Friday, November 7, 2008

Euro Dollar against US Dollar (EUR/USD)

Last week I suggested in this column that there were two outstanding possible scenarios that may help us interpret current price action on the charts, and how that helps us to forecast major directional change over the next few days and weeks.

Scenario #1 in brief – that the down move will continue, but that downward and sideways action over the next several days was probable.

Scenario #2 – The correction is complete and the market will continue to rally to test the July 8th high.

I continue to favor Scenario #1, and that is primarily because of the price pattern on the chart rather than any particular technical or fundamental indicator. The market has indeed moved down and sideways during the past several days. Neither the low of Oct. 28th nor the high of November 2nd has been surpassed.

There is even the possibility that a triangle pattern is forming in this consolidation which, if it occurs would imply several more days of tight range movement.

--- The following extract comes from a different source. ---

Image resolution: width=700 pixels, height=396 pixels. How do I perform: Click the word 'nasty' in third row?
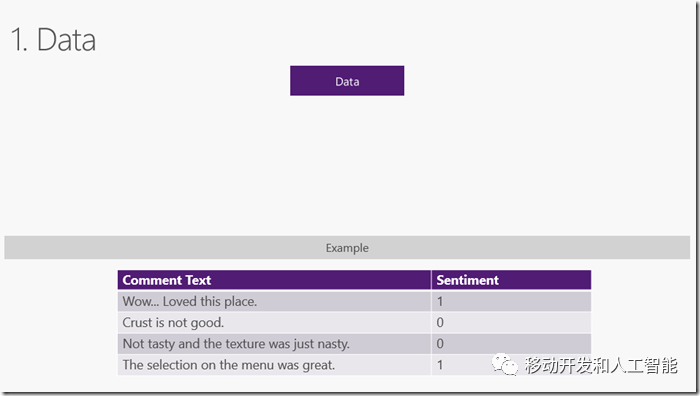pyautogui.click(x=333, y=344)
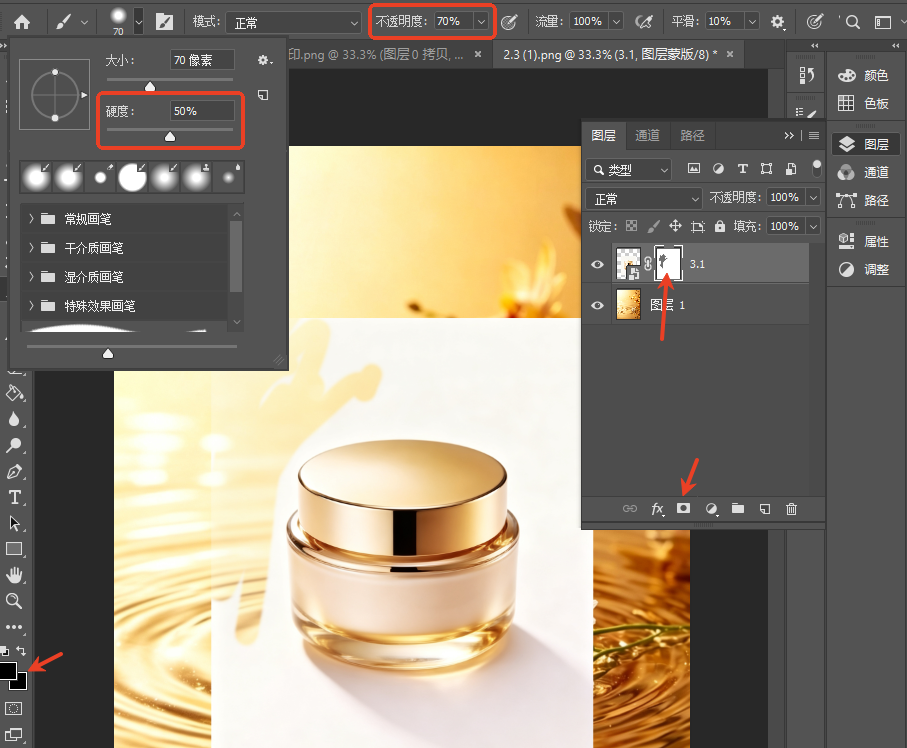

Whatever pattern eventually emerges from the consolidation, it is most likely a wave four in Elliott Wave terms, and the outcome of a wave four pattern, in this case, should be an eventual break of the low at 1.2326 with a near-term price target between 1.2000 – 1.1700.

A rise in price above 1.3881 before 1.2326 is exceeded to the downside would cause a change to this outlook.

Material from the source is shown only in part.